_Stated problem:_ Rewrite the passage on walking below, between "I walked without" and "in the world.", inclusive, substituting "Rotterdam" for "Amsterdam".

_Text to read:_
“For it is not, after all, really a question about whether you can know the unknown, arrive in it, but how to go about looking for it, how to travel.”—Rebecca Solnit, A Field Guide to Getting Lost
Words
If the purpose of getting lost is to find yourself in a new place, if you don’t know what this new place is, if the way there might be what you are looking for and it doesn’t matter where you will end up because there is no wrong way to get there, then nothing is really lost.
I walked without knowing where I was before. I walked from Amsterdam to the South of France, from Barcelona to Paris, from my home in the Netherlands to a temporary artists’ settlement on a mountain close to Vienna. If a journey on foot is long—weeks or months—and you are in no hurry, it doesn’t matter if you go left or right. If you don’t have to be somewhere at a certain time, by the end of the day, by the falling of the night, you can go where your feet, your nose, your gut feeling tell you to go. Of course, that only works if you feel comfortable sleeping where you find yourself at the end of the day. In a forest, an abandoned building, at a stranger’s house. Or if you walk through the night. If you feel at home in the world.
Henry David Thoreau, the 19th-century philosopher and writer, wrote in his essay Walking:
“We should go forth on the shortest walk, perchance, in the spirit of undying adventure, never to return—prepared to send back our embalmed hearts only as relics to our desolate kingdoms. If you are ready to leave father and mother, and brother and sister, and wife and child and friends, and never see them again—if you have paid your debts, and made your will, and settled all your affairs, and are a free man—then you are ready for a walk.”
I wanted to walk like this, in the spirit of Thoreau and with the wisdom of Solnit, in a way I walked before, but differently. Even when I walked for three months on end, I always knew where I was walking to. Even when I didn’t know where I would be by the end of the day, I always knew where I was going to be at the end of my journey. I didn’t know who I was going to be by the end of it though. Not the person I was at the beginning of my walk. Not somebody else. Just a little bit more me. With more knowledge about the world I was living in and the others I was sharing it with.
The city of Barcelona has been my home for the last six years. It is a city enclosed by hills and mountains on one side, and by the sea on the other. There are parts of it that I know well and there are parts where I have never been. A big part of “my” city is still a complete mystery to me, and I am always pleasantly surprised by how much mystery there is still in the places that are familiar—even the ones I pass through every day.

_Information shown:_

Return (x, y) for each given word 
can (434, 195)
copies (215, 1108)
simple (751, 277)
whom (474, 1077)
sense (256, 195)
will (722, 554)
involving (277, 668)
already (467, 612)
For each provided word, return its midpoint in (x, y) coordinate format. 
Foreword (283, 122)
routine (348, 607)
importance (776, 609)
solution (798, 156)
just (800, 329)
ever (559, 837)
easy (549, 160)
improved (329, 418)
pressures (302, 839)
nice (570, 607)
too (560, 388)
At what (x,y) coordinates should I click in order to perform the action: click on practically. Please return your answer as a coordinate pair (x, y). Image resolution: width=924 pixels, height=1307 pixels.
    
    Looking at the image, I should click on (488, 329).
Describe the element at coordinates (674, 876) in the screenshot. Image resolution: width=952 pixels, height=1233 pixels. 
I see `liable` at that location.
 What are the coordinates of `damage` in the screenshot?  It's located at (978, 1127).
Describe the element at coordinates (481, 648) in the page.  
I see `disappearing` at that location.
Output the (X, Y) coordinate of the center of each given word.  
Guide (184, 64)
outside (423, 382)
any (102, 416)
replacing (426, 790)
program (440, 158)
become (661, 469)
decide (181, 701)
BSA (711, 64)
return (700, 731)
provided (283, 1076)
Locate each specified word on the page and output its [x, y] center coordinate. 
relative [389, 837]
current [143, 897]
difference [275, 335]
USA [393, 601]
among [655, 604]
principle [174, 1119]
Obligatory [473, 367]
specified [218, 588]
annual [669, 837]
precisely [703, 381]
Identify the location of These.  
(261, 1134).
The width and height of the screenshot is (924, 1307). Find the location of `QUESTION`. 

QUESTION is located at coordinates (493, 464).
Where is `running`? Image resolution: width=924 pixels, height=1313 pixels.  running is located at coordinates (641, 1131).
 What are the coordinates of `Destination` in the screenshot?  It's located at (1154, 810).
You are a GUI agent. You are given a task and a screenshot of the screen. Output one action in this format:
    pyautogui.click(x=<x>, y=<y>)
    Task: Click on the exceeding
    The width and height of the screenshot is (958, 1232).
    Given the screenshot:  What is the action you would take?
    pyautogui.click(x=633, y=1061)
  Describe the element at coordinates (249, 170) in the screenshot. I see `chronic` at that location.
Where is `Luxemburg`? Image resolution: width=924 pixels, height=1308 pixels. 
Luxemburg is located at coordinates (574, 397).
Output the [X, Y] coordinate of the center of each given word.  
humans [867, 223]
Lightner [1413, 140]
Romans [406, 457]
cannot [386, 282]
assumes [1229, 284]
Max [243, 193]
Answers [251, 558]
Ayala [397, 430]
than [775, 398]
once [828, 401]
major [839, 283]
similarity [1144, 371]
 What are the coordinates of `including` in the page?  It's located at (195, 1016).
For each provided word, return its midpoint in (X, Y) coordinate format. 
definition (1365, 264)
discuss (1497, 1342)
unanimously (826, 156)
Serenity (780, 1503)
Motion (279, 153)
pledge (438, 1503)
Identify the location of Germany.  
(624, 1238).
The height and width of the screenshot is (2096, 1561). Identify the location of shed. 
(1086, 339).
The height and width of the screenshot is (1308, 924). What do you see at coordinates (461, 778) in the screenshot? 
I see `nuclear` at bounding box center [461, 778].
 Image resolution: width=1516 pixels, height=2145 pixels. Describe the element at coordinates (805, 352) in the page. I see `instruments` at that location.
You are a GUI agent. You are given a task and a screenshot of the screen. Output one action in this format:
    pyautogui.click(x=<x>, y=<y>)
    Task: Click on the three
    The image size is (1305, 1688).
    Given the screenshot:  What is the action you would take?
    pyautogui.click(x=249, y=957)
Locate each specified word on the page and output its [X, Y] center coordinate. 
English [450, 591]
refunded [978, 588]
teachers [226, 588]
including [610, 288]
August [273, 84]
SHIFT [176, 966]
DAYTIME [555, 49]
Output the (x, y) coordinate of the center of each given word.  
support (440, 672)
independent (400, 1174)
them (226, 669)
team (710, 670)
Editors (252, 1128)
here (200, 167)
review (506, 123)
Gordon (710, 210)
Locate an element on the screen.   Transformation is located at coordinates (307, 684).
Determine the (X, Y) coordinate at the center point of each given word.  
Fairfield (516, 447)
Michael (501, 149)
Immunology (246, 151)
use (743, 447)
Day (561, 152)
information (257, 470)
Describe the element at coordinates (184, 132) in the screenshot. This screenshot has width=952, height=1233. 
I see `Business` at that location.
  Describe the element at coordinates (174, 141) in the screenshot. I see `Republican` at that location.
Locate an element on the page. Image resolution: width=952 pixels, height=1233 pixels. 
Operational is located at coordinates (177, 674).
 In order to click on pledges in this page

_Answer in full:_
I walked without knowing where I was before. I walked from Rotterdam to the South of France, from Barcelona to Paris, from my home in the Netherlands to a temporary artists’ settlement on a mountain close to Vienna. If a journey on foot is long—weeks or months—and you are in no hurry, it doesn’t matter if you go left or right. If you don’t have to be somewhere at a certain time, by the end of the day, by the falling of the night, you can go where your feet, your nose, your gut feeling tell you to go. Of course, that only works if you feel comfortable sleeping where you find yourself at the end of the day. In a forest, an abandoned building, at a stranger’s house. Or if you walk through the night. If you feel at home in the world.